A Kubernetes application is an app that is both deployed on Kubernetes and managed using the Kubernetes APIs and kubectl or oc tooling. To be able to make the most of Kubernetes, you require a set of cohesive APIs to extend in order to service and manage your apps that run on Kubernetes. Think of Operators as the runtime that manages this type of app on Kubernetes.

Why use Operators?

Operators provide:

  • Repeatability of installation and upgrade.

  • Constant health checks of every system component.

  • Over-the-air (OTA) updates for OpenShift components and ISV content.
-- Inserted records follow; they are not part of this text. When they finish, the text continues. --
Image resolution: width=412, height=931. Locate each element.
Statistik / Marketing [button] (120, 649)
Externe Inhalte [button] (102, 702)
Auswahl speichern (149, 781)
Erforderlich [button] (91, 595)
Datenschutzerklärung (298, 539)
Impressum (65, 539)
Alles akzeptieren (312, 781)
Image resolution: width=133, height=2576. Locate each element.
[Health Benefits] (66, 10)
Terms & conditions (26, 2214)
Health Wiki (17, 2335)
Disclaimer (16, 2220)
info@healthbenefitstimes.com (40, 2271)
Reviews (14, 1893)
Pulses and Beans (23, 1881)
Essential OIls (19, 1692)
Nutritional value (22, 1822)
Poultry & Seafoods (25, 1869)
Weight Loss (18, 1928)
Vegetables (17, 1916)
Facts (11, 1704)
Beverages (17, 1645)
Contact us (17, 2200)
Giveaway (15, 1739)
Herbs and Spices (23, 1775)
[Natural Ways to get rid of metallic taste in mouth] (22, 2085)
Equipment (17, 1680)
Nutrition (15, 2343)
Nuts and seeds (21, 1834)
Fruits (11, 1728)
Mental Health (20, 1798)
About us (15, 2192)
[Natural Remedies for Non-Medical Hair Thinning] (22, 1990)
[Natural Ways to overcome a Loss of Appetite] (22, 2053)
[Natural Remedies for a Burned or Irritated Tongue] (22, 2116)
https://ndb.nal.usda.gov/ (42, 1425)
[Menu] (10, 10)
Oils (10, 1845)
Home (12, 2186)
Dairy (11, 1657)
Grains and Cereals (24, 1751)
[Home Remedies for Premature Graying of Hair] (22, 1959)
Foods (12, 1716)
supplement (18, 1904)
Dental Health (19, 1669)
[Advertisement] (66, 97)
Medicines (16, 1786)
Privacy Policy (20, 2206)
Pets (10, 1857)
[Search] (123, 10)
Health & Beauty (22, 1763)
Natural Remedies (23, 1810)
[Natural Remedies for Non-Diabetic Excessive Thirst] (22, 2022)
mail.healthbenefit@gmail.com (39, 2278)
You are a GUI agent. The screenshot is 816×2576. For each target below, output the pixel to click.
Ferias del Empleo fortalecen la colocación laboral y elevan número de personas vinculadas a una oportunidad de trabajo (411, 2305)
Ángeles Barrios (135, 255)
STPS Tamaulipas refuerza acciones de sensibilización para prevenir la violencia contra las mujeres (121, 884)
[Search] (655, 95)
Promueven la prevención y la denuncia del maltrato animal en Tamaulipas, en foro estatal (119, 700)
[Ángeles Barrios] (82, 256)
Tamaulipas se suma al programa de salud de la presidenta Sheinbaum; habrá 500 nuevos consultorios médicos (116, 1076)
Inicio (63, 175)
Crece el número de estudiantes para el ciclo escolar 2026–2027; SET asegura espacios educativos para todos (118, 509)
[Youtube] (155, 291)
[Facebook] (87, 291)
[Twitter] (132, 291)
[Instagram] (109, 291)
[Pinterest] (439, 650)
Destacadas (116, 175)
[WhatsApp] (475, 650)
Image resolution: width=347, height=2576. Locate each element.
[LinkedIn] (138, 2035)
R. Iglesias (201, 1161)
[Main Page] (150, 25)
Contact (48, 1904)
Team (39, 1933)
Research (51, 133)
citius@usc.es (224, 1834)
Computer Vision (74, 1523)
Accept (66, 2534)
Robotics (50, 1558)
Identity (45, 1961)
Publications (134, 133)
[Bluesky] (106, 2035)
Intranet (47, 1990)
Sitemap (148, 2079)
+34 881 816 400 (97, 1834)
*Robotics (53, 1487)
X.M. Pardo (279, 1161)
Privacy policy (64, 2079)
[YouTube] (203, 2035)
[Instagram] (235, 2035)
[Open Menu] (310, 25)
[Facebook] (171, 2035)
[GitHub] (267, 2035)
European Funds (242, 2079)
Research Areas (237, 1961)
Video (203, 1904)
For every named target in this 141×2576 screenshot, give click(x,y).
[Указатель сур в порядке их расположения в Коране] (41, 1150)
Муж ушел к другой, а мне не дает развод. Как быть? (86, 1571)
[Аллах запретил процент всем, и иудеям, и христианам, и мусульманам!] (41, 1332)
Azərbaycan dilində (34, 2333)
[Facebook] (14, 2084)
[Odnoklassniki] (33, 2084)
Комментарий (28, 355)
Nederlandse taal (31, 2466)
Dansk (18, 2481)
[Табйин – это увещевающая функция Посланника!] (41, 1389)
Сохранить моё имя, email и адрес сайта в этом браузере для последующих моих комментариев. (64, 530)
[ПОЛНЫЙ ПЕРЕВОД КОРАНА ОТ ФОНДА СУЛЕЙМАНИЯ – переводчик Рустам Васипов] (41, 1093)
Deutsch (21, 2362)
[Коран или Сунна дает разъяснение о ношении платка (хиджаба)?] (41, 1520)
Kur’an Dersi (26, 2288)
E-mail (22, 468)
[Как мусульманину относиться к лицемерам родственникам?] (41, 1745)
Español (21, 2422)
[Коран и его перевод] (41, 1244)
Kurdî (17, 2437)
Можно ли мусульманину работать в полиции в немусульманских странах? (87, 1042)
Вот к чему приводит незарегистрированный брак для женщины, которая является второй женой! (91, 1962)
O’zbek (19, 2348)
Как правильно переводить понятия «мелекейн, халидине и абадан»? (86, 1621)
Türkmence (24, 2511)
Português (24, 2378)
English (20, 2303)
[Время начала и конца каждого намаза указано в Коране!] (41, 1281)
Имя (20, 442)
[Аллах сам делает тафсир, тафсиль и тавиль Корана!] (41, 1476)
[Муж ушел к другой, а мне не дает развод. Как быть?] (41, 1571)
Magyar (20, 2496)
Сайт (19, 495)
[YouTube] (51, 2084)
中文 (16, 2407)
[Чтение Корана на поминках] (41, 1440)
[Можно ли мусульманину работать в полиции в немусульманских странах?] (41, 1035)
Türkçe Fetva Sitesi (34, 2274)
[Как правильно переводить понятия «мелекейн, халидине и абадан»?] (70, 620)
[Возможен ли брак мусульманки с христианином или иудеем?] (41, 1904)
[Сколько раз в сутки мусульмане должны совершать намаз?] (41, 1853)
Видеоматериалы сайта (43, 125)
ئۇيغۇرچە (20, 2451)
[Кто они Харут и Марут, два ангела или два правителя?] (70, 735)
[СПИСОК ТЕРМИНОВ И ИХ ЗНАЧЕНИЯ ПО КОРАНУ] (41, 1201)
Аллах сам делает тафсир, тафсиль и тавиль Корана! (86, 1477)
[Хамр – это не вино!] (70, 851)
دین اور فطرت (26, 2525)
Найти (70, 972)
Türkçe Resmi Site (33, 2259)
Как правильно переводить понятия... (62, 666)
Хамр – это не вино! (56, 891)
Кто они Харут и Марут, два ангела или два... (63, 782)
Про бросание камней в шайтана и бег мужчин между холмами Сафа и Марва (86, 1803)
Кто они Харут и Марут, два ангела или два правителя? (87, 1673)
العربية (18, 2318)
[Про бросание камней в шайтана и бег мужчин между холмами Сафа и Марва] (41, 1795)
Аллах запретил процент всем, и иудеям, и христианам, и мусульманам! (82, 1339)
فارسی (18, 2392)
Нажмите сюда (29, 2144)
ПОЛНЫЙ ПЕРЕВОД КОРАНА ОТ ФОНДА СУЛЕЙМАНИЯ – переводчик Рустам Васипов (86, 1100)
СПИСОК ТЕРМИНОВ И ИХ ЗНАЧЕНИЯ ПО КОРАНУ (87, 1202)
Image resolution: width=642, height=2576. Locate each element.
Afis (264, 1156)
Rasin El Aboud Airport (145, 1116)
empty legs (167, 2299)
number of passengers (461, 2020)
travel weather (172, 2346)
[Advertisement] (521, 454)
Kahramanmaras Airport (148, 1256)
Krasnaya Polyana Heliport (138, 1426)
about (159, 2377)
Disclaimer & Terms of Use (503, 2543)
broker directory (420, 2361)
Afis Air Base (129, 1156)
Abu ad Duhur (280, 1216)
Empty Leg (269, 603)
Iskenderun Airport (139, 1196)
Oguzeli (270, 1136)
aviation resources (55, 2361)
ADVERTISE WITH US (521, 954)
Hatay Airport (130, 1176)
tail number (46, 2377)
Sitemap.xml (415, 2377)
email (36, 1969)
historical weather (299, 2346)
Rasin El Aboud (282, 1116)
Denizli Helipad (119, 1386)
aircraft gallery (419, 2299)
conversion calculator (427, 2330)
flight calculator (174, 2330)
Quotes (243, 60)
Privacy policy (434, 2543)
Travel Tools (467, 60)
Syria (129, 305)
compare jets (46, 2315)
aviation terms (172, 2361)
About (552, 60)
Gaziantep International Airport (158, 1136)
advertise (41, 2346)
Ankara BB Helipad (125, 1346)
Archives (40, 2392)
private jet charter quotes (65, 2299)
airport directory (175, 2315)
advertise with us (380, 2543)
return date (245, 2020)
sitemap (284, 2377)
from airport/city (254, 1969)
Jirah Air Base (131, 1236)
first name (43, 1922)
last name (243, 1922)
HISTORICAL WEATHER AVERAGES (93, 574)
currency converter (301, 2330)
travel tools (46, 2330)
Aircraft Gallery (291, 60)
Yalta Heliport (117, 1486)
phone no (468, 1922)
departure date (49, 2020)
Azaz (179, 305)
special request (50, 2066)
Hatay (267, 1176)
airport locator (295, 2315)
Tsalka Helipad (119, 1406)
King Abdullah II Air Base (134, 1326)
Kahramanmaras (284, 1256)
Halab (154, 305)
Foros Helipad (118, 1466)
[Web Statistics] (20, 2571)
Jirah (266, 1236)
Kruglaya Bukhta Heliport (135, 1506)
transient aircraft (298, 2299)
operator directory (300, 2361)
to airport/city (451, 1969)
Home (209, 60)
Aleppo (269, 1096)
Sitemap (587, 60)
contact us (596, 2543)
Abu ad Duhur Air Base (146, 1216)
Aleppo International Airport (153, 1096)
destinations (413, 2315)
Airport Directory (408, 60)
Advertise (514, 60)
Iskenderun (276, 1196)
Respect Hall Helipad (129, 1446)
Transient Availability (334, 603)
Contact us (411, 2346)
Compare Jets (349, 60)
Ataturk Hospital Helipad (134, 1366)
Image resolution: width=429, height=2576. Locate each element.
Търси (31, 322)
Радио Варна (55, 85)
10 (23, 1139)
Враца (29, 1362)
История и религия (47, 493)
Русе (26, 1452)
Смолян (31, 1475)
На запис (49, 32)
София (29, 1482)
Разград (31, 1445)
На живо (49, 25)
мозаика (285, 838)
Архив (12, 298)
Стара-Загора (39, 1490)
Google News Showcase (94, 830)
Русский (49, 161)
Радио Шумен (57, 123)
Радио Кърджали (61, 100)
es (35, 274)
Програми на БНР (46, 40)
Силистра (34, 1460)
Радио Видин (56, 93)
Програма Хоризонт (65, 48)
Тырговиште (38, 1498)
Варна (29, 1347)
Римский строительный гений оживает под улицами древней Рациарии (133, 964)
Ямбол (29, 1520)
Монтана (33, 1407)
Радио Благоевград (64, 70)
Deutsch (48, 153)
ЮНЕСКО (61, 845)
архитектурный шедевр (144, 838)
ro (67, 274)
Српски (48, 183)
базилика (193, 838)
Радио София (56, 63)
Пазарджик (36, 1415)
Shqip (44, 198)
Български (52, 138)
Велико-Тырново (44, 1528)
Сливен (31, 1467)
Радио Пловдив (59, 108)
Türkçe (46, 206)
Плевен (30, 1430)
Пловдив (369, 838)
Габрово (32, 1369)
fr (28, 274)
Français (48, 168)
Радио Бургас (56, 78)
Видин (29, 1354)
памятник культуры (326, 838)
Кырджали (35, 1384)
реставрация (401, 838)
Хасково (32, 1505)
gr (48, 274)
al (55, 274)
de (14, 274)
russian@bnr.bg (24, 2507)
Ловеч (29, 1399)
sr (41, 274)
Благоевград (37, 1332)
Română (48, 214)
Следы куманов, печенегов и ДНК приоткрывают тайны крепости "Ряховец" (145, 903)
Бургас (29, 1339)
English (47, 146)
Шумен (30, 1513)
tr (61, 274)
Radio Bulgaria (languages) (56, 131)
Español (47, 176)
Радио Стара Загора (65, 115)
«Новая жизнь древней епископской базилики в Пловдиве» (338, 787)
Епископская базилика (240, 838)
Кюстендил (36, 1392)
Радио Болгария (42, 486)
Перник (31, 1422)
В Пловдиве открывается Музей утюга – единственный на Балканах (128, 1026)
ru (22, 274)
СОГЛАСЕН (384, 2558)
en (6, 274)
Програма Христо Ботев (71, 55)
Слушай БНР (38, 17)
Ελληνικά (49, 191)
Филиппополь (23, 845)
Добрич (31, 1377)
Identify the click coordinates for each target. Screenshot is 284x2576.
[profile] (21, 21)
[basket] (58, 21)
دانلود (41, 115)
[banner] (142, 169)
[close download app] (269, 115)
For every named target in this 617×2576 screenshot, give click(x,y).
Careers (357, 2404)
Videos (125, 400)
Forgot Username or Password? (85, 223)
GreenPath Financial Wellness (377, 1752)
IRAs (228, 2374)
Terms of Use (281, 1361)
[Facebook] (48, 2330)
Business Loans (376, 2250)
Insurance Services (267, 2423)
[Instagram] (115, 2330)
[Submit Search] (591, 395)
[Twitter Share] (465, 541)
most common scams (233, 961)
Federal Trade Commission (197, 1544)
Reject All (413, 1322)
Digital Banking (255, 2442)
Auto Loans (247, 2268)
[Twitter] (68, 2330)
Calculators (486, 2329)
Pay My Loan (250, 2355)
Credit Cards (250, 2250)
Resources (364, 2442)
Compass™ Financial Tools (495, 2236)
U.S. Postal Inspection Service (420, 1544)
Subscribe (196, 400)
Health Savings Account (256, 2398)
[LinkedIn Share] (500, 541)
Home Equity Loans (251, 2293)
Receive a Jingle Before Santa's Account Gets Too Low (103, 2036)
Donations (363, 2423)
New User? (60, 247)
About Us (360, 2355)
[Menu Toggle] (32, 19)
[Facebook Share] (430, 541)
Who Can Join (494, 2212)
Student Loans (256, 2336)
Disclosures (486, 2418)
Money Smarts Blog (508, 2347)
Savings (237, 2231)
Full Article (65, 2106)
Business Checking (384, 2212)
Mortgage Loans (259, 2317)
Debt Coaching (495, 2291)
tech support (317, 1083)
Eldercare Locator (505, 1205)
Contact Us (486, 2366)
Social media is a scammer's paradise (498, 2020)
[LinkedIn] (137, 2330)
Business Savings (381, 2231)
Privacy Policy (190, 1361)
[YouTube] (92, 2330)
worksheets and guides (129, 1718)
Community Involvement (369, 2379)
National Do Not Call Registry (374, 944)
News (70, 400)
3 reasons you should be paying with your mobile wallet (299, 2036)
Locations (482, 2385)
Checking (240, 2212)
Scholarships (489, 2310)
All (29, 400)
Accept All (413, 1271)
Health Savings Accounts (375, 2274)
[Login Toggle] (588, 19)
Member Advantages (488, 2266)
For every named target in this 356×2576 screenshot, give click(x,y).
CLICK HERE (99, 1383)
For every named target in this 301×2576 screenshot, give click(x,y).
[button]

  • A place to encapsulate knowledge from field engineers and spread it to all users, not just one or two.

Why deploy on Kubernetes?

Kubernetes (and by extension, Red Hat OpenShift Service on AWS) contains all of the primitives needed to build complex distributed systems – secret handling, load balancing, service discovery, autoscaling – that work across on-premises and cloud providers.

Why manage your app with Kubernetes APIs and kubectl tooling?

These APIs are feature rich, have clients for all platforms and plug into the cluster’s access control/auditing. An Operator uses the Kubernetes extension mechanism, custom resource definitions (CRDs), so your custom object, for example MongoDB, looks and acts just like the built-in, native Kubernetes objects.

How do Operators compare with service brokers?

A service broker is a step towards programmatic discovery and deployment of an app. However, because it is not a long running process, it cannot execute Day 2 operations like upgrade, failover, or scaling. Customizations and parameterization of tunables are provided at install time, versus an Operator that is constantly watching the current state of your cluster. Off-cluster services are a good match for a service broker, although Operators exist for these as well.

Operator Framework

The Operator Framework is a family of tools and capabilities to deliver on the customer experience described above. It is not just about writing code; testing, delivering, and updating Operators is just as important. The Operator Framework components consist of open source tools to tackle these problems:

Operator SDK

The Operator SDK assists Operator authors in bootstrapping, building, testing, and packaging their own Operator based on their expertise without requiring knowledge of Kubernetes API complexities.

Operator Lifecycle Manager

Operator Lifecycle Manager (OLM) controls the installation, upgrade, and role-based access control (RBAC) of Operators in a cluster. It is deployed by default in Red Hat OpenShift Service on AWS .

Operator Registry

The Operator Registry stores cluster service versions (CSVs) and custom resource definitions (CRDs) for creation in a cluster and stores Operator metadata about packages and channels. It runs in a Kubernetes or OpenShift cluster to provide this Operator catalog data to OLM.

OperatorHub

OperatorHub is a web console for cluster administrators to discover and select Operators to install on their cluster. It is deployed by default in Red Hat OpenShift Service on AWS.

These tools are designed to be composable, so you can use any that are useful to you.

Operator maturity model

The level of sophistication of the management logic encapsulated within an Operator can vary. This logic is also in general highly dependent on the type of the service represented by the Operator.

One can however generalize the scale of the maturity of the encapsulated operations of an Operator for certain set of capabilities that most Operators can include. To this end, the following Operator maturity model defines five phases of maturity for generic Day 2 operations of an Operator:

operator maturity model
Figure 1. Operator maturity model

The above model also shows how these capabilities can best be developed through the Helm, Go, and Ansible capabilities of the Operator SDK.